:: EXERCISE BRIEF ::
In the excerpted passage below, who is credited as the author of the piece titled "The Appearing in Glory of our Lord"?
BEGIN EXCERPTED PASSAGE
JUSTIN MARTYR (A.D. 150):- “They are destitute of just reason who do not understand that which is clear from all the Scriptures, that two comings of Christ are announced.”

 

 

IRENAEUS (A.D. 180):- “The Lord shall come from Heaven in the clouds, with the glory of His Father, casting antichrist and them that obey him into the lake of fire, but bringing to the just - [or the righteous (Matt. 5: 20; cf. 7: 21, 23, R.V.)] - the times of the Kingdom.”

 

 

G. H. LANG:- “When Israel is pictured as renewed in heart, sin being no more found in them, God’s blessing being granted for ever, the people to be no more rooted up from their land, the presence of Jehovah in visible glory at Zion, Jerusalem, the city of the Great King and the centre of rule and worship for all nations - then the era is Millennial.”

 

 

BAXTER:- “Christ will give the crown to none but the worthy. And are we fit for the crown, before we have overcome? Or for the prize, before we have won the race? Or to be rulers of ten cities, before we have achieved our ten talents? Or to enter into the joy of our Lord, before we have well done, as good and faithful servants? God will not alter the course of justice to give you rest before you have laboured nor the crown of glory till you have overcome.”

 

 

*       *       *

 

 

9

 

The Appearing in Glory

of our Lord

 

 

By H. G. HARVEY

 

 

It is clear from scripture that the coming again of the Lord Jesus Christ in power and great glory will be the triumphant manifestation of all that He has accomplished in the plan and purpose of God. It is also evident that this revelation of His glory is the bright and blessed hope of His redeemed people set forth in the scripture.

 

 

Since the time of His ascension (Acts 1: 9), when a cloud received Him away from the disciples’ sight as He was taken up into heaven, the Lord Jesus has been hidden from our physical sight and is now seated at the right hand of God, from henceforth expecting until His enemies be made a footstool for His feet” (Mark 16: 19; Heb. 1: 3; 10: 12, 13). Peter also confirms this in Acts 3: 21, when he states,- whom the heaven must receive until the times of restitution (or restoration) of all things, which God hath spoken”.
END EXCERPTED PASSAGE
BEGIN EXERCISE DATA
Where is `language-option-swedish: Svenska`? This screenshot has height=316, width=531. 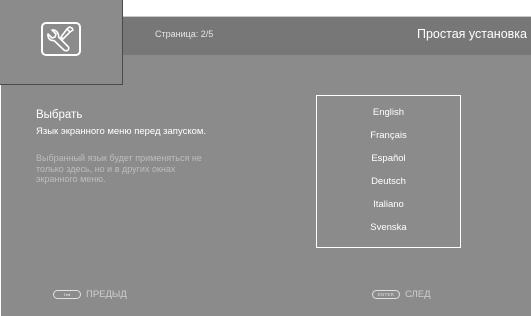 language-option-swedish: Svenska is located at coordinates (388, 228).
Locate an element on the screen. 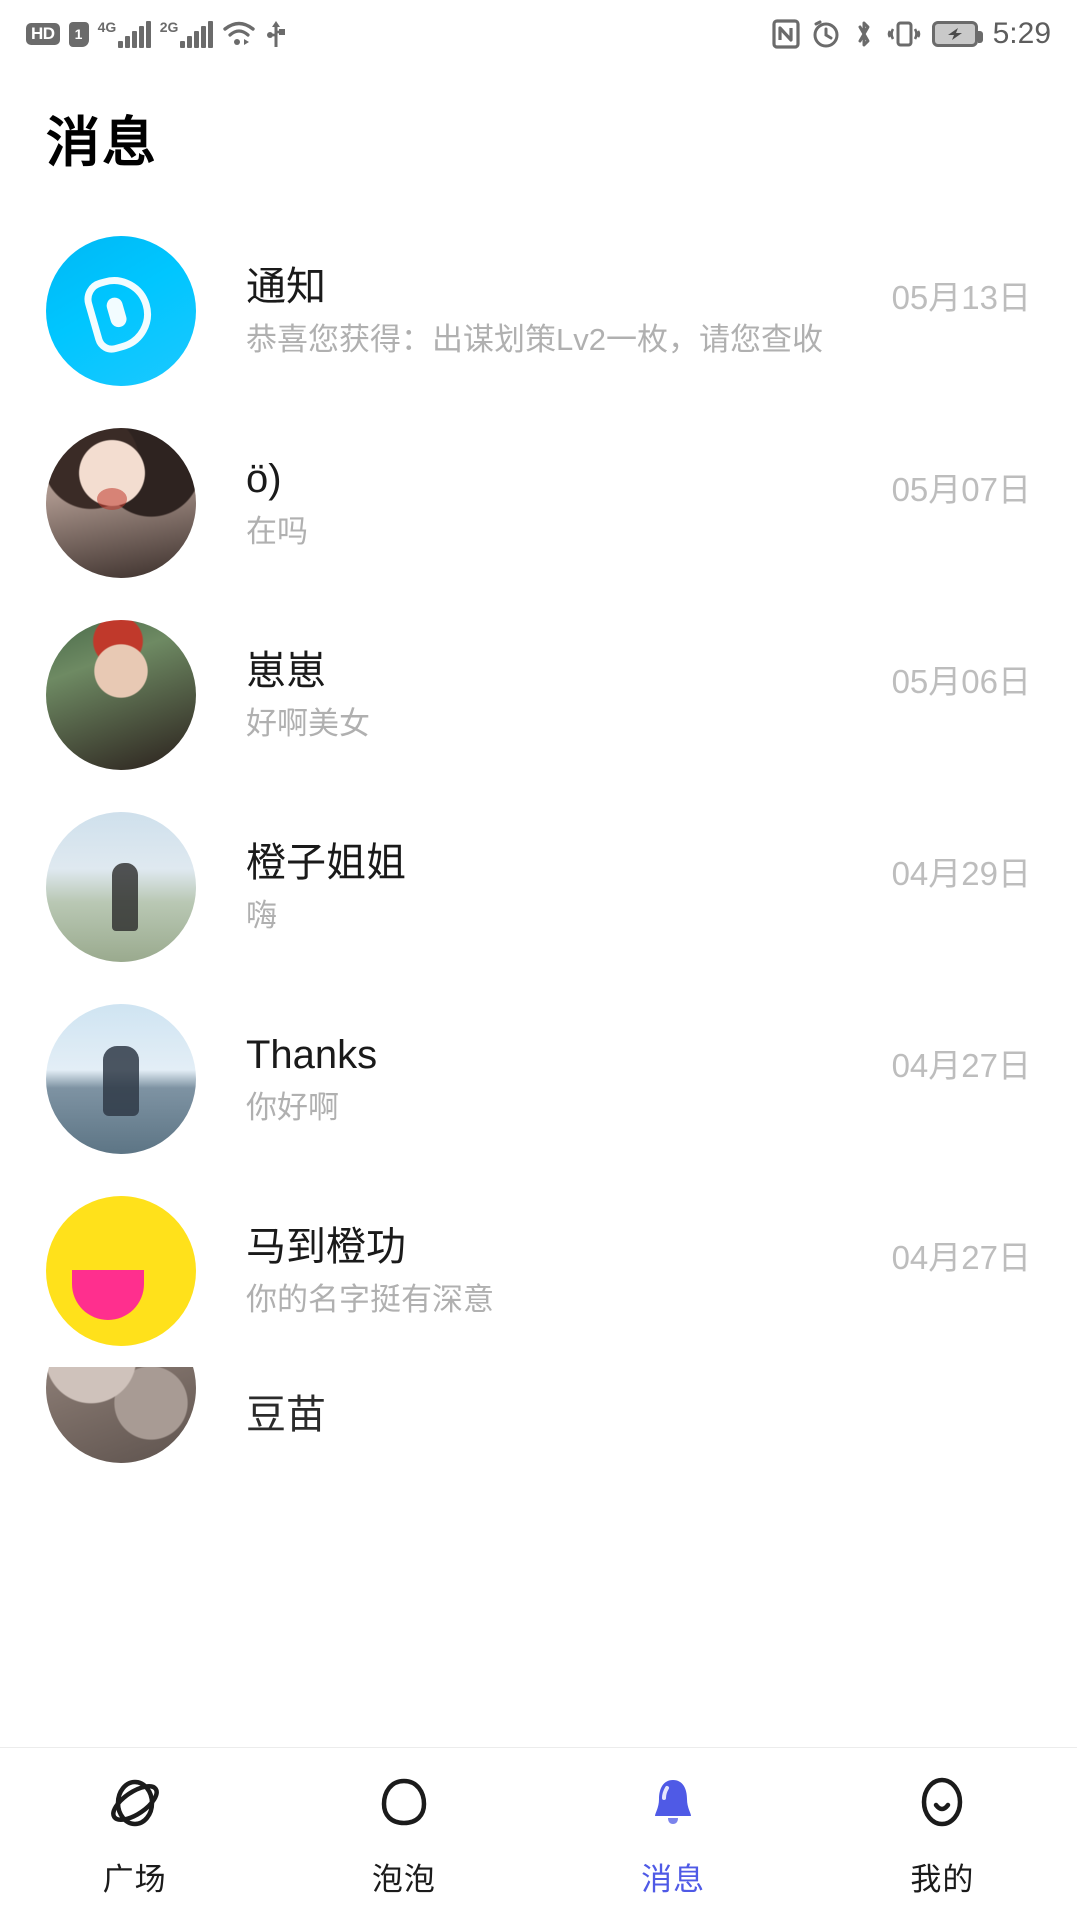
END EXERCISE DATA
:: YOUR RESPONSE ::
H. G. Harvey